At least, I tried to move on. My friend later sent me a private message informing me that she had been playing the BREAST CANCER AWARENESS game.  And I lost. My irritation was pre-coffee in its intensity.

These chain things--posts, statuses, letters, emails, whatever--annoy me. Every time I see one of those long rants followed by the requisite "97.4% will never repost" lines, I want to punch someone.  If I don't post, I'm uncool, or evil, or just a very bad person? Is that what you're implying?  Should I feel guilty for not wanting to spread this particular virus? Are we still in middle school? Should I start wearing the same hairstyle and the same clothes as everyone else, too?  Because I think that I still have a few t-shirts from the 80s buried in my closet. 

And breast cancer awareness?  Really? We still need to make people aware that there is breast cancer?  People are practically beating us over the head with ads about breast cancer!  Since breast cancer is the most heavily advertised cancer out there, I am pretty sure that even  babies are born  already aware of it. So why the need to "raise awareness", in a ridiculous "secret" game, no less?

Because I lost and commented, I was now required to choose one from the following and post it as my status:

1) Darn diarrhea 
2) How do you get rid of foot fungus 
3) No toilet paper, so goodbye socks 
4) It's confirmed, I'm going to be a mommy/daddy 
5) Just won $900 on a scratch card 
6) I just found out I've been cheated on for the past 5 months....... 

I was supposed to post one of the above without comment.  The private message ended with the admonishment, "Don't be a spoiled sport, play along with the game".  Which fired up my irritation a second time, and made me want to say unkind things in addition to punching someone.  Again, I'm a bad person if I don't play along with a horrible game? A game involves reciprocity.  To call something like this a game should mean that the person should have a choice to say "no".  As in "No, I will not pander to some vague peer pressure that says that I have to post some random comment in order to avoid social condemnation."  

My rebellious nature wanted to just not pick anything, to blow the entire thing off.  However, in my quest to have a social life, I  have a need to be nice to people who have been nice to me. I sat for at least five minutes staring at my phone, until my husband asked whether I was having a seizure.  Then I had concerns about the people I would upset, based on my choice.  My mother-in-law would send me a 40 page email regarding diarrhea treatments if I posted that status.  My family would lose their minds with concerns about my health if I announced a pregnancy.  Nobody on Planet Earth would believe that Larry would cheat on me.  The scratch card was out.  Foot fungus?

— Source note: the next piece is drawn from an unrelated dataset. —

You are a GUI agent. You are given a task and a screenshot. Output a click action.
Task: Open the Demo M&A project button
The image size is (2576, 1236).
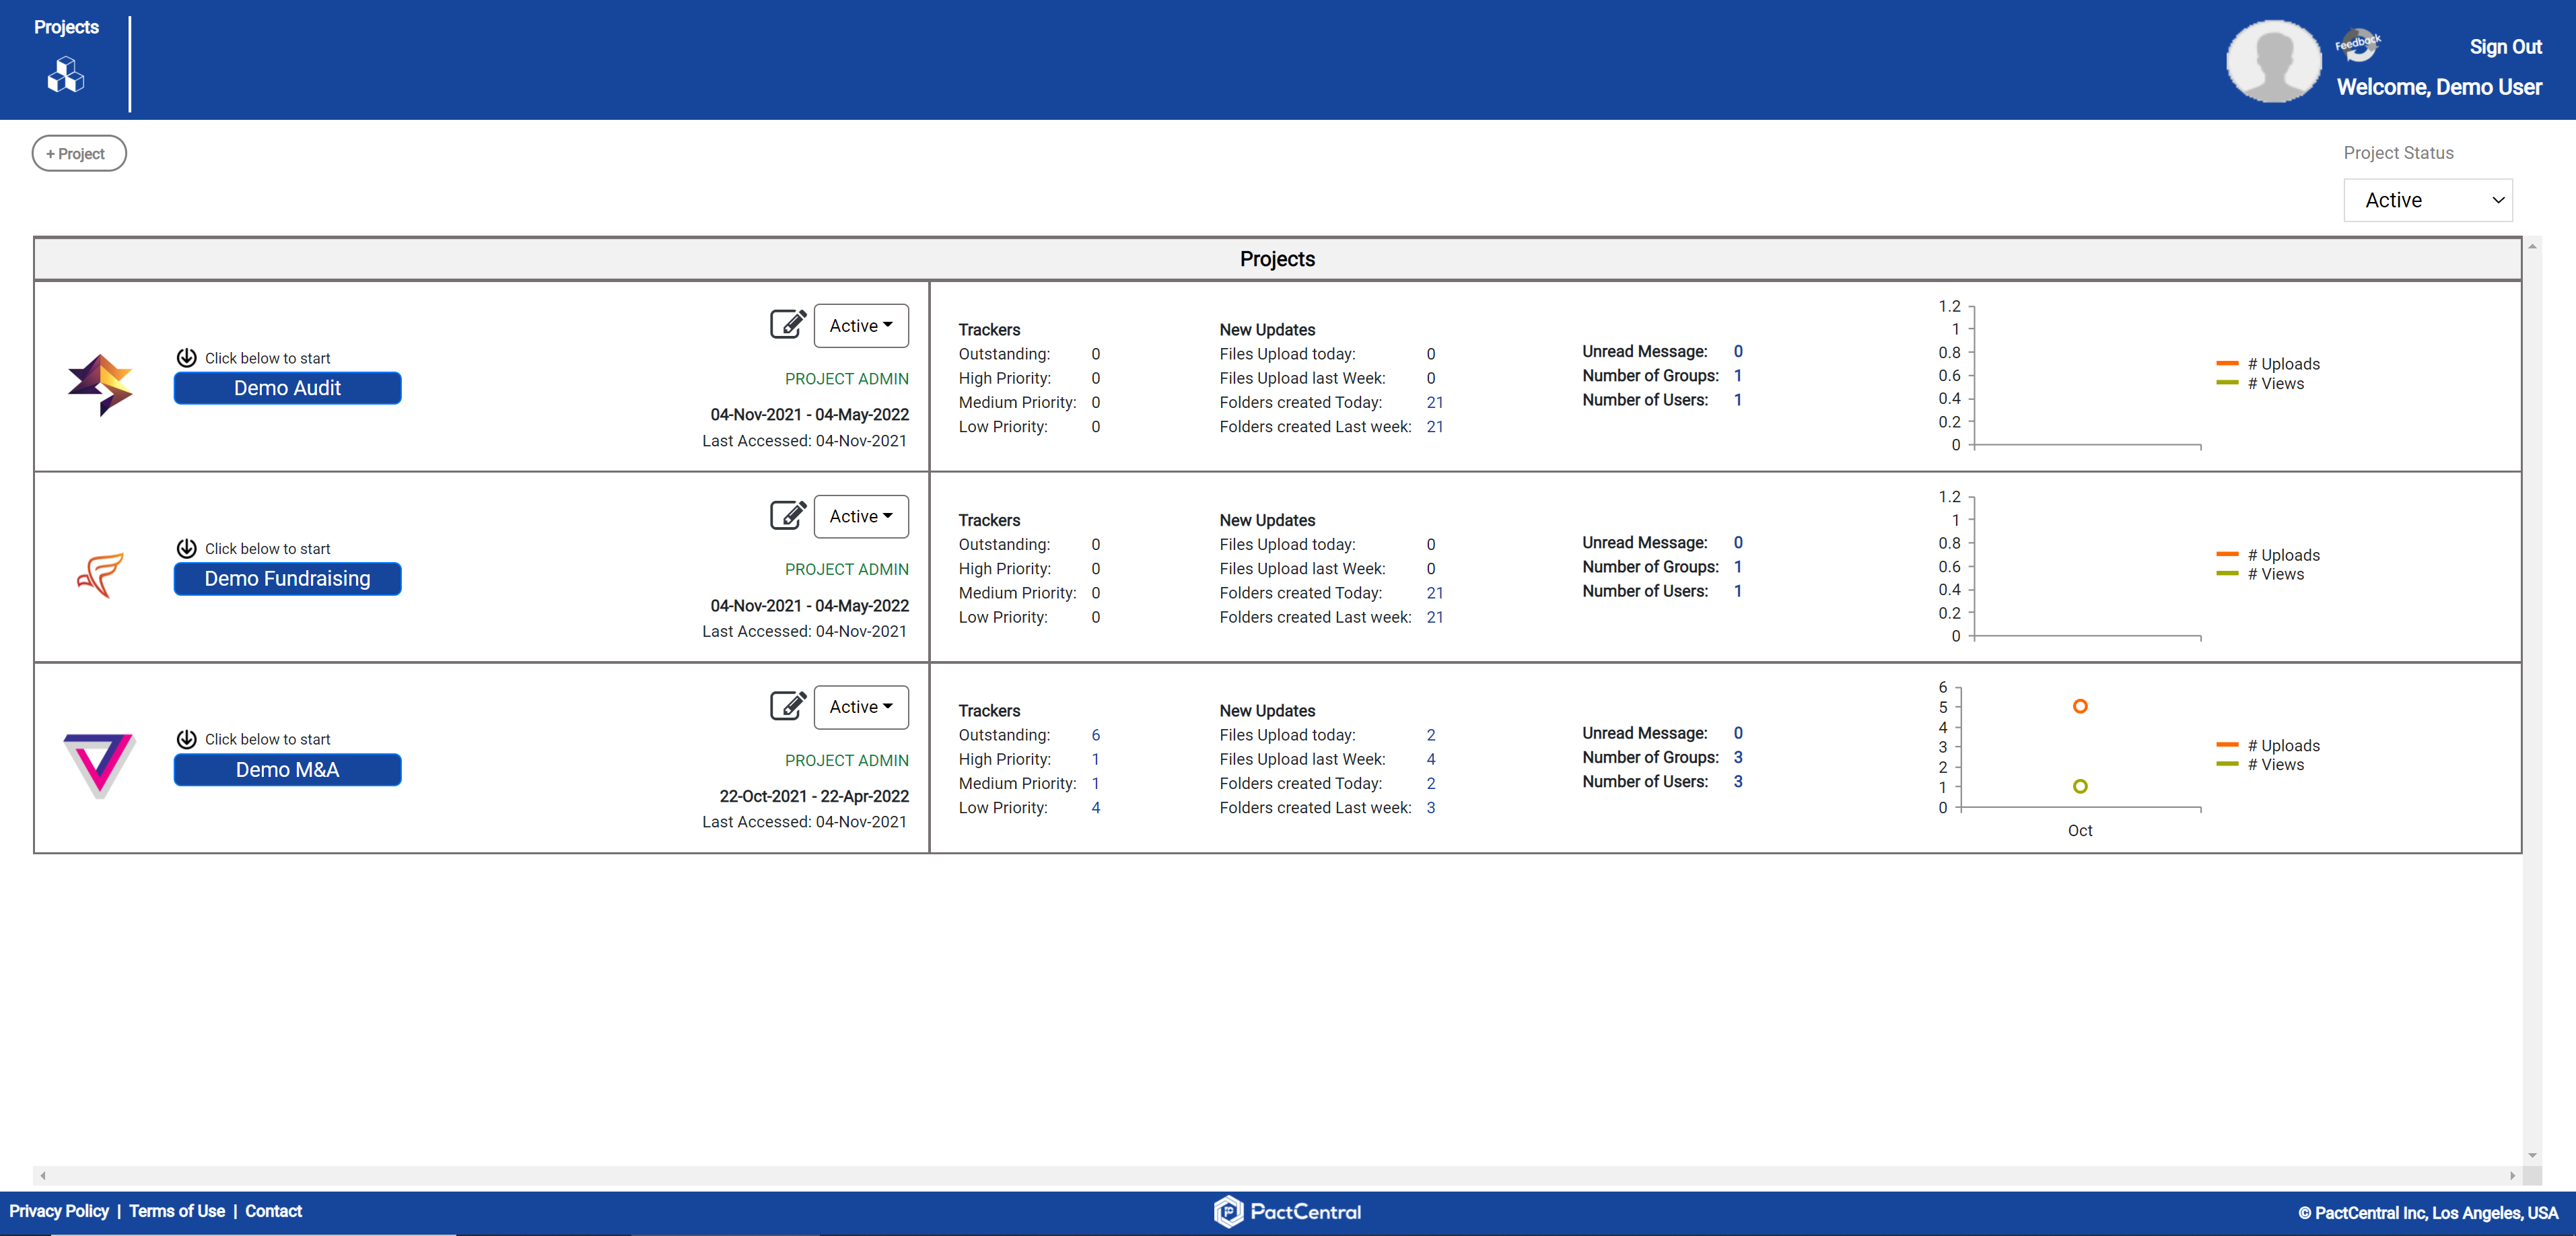[287, 769]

As if.

After another five minutes of agonizing,  I posted the one about the toilet paper, deeming it the least obnoxious.  I figured that was the end of that.  I had no plans to do more than that. If anyone commented, I wasn't interested in making them play.  I would fulfill the barest minimum in a passive aggressive attempt to rebel without completely rebelling.  I have issues, and I'm not proud of them, but that was that.  I filed away the entire episode under "Stoopid Things I Do", and promptly forgot about it.   

Then I got a text from my dad.  "Why didn't you have any toilet paper? We brought you a case last week when we went to Sam's, didn't we?"  

New house rule:  No looking at the Book of Face until after lunch.